Microsoft Configuration Manager - formerly known as "Microsoft Endpoint Configuration Manager" and many other names - is an enterprise tool that IT admins use for a variety of activities such as deploying operating systems, managing patches, distributing software, and more. It is a member of Microsoft's Intune family of products. Now, Microsoft has announced that it is making changes to the release cadence of the software.
Starting with the release of baseline version 2303 of Microsoft Configuration Manager, the product will move to a release cadence of two updates per year instead of the usual three. The team behind it says that the reasoning for the move is that this would "better align" with Windows updates (which is one feature update per year), there will be more enhancements consolidated per release, and IT admins would have to manage fewer deployments. There are several other advantages that have been outlined too:
Along with better alignment to the Windows cadence and reducing CM deployment management, this change will also allow Configuration Manager to have a longer development cycle to address key customer feature asks while continuing to deliver high quality updates. With this change and the longer development cycle, the Configuration Manager 2309 update will be able to address key customer asks around policy sync, software update troubleshooting, improved alerts, dashboarding, and more. Hotfix rollups and security updates will continue to be made available as necessary to address any critical bugs.
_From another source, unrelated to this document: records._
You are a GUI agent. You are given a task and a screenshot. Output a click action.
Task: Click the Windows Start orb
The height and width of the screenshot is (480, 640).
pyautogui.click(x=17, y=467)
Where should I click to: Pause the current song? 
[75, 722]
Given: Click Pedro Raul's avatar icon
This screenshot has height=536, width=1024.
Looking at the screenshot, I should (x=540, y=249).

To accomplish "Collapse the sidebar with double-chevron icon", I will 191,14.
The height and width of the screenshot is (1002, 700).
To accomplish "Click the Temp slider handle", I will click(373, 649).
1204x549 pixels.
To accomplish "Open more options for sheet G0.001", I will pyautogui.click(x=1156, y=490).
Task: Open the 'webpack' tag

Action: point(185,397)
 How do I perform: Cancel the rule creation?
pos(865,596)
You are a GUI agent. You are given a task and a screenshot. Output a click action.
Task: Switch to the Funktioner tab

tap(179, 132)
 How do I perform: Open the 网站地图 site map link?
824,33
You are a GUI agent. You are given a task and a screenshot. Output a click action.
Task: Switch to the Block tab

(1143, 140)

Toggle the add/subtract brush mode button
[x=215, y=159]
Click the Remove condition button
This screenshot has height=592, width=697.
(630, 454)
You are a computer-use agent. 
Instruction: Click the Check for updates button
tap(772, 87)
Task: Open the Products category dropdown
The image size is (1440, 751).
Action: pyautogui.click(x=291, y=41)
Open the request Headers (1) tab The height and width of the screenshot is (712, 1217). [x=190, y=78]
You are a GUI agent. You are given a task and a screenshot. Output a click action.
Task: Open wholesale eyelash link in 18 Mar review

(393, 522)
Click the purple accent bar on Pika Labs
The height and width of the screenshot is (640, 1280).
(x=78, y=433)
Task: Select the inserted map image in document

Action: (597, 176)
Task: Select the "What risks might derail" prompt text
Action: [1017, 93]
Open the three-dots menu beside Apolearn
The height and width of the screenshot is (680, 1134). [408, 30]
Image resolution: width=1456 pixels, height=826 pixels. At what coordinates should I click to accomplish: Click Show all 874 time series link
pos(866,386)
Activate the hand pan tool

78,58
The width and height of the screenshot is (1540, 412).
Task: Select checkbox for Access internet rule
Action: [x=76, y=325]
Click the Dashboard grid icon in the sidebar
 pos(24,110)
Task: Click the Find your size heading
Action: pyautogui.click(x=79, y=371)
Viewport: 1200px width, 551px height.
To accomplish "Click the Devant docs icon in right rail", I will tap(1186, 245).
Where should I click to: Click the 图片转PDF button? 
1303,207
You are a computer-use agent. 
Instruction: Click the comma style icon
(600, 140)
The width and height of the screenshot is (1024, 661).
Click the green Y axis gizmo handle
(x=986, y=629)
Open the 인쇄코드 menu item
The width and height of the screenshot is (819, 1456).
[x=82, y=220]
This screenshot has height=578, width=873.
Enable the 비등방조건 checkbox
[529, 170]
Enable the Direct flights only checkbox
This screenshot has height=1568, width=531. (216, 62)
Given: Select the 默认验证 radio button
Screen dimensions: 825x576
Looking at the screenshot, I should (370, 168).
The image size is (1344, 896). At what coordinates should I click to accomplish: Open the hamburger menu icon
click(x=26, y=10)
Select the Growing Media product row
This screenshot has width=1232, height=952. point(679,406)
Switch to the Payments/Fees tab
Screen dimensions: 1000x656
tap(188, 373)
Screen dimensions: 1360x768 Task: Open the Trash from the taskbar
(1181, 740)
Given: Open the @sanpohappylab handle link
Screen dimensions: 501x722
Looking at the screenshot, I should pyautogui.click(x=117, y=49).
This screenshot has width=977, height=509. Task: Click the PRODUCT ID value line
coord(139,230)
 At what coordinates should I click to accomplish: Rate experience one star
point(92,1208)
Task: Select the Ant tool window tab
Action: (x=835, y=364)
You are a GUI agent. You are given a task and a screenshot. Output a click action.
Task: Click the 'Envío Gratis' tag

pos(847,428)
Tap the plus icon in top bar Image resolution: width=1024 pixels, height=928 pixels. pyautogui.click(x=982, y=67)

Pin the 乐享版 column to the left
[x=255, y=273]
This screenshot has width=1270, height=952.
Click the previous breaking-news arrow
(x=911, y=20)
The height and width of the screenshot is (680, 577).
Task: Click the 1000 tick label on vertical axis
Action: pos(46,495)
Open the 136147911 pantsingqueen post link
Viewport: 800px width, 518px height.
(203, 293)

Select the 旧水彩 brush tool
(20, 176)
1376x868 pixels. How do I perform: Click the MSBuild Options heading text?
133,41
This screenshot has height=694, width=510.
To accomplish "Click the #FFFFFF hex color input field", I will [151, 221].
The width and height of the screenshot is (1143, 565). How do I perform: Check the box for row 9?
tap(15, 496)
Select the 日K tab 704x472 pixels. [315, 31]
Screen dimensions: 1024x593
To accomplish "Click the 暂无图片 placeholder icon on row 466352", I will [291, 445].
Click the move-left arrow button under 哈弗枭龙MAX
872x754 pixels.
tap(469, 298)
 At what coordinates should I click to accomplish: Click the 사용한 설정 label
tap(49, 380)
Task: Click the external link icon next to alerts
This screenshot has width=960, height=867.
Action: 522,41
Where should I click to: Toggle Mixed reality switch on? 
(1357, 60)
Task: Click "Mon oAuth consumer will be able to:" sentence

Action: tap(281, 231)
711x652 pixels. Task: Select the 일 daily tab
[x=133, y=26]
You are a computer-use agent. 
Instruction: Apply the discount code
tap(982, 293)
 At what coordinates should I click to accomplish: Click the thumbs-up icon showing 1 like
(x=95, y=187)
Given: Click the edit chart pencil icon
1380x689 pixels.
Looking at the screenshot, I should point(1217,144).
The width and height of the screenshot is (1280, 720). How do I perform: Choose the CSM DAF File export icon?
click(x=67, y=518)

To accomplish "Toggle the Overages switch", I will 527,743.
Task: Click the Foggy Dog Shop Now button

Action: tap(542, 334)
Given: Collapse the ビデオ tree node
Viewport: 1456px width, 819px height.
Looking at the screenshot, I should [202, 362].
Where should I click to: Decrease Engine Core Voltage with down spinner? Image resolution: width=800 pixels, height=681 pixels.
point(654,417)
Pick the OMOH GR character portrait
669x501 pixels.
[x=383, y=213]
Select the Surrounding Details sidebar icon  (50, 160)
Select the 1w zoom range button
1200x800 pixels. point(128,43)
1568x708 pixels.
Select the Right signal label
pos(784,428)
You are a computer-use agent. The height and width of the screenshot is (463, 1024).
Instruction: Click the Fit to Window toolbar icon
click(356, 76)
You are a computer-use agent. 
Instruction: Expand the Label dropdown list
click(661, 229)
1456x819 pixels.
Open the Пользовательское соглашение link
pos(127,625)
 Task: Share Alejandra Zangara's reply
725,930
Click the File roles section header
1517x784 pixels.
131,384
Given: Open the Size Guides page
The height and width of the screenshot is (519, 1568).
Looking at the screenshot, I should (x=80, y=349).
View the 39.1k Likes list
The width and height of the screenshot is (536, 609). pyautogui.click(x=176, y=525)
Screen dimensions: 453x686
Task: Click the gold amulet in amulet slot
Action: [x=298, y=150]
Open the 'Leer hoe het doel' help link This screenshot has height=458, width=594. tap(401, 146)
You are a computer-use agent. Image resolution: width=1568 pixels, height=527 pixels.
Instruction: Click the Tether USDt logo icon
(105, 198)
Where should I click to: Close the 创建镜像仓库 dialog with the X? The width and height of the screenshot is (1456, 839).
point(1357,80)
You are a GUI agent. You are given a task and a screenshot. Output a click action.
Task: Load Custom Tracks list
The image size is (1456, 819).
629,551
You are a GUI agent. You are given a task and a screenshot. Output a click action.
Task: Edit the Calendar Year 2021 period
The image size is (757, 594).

As such, the next release after version 2303 (March) will be version 2309 (September), which means that xx07 and xx11 updates will be merged in a single xx09 release moving forward. Versions 2303, 2403, 2503 etc. will continue to function as baseline releases, with no changes to the support lifecycle of the current branch version, which remains at 18 months since the day of general availability.
Finally, there will be four Technical Preview rollouts per year; two will be prior to the production current branch release while one will be a baseline release. It is important to note that Technical Preview releases of Microsoft Configuration Manager have an evaluation period of 180 days.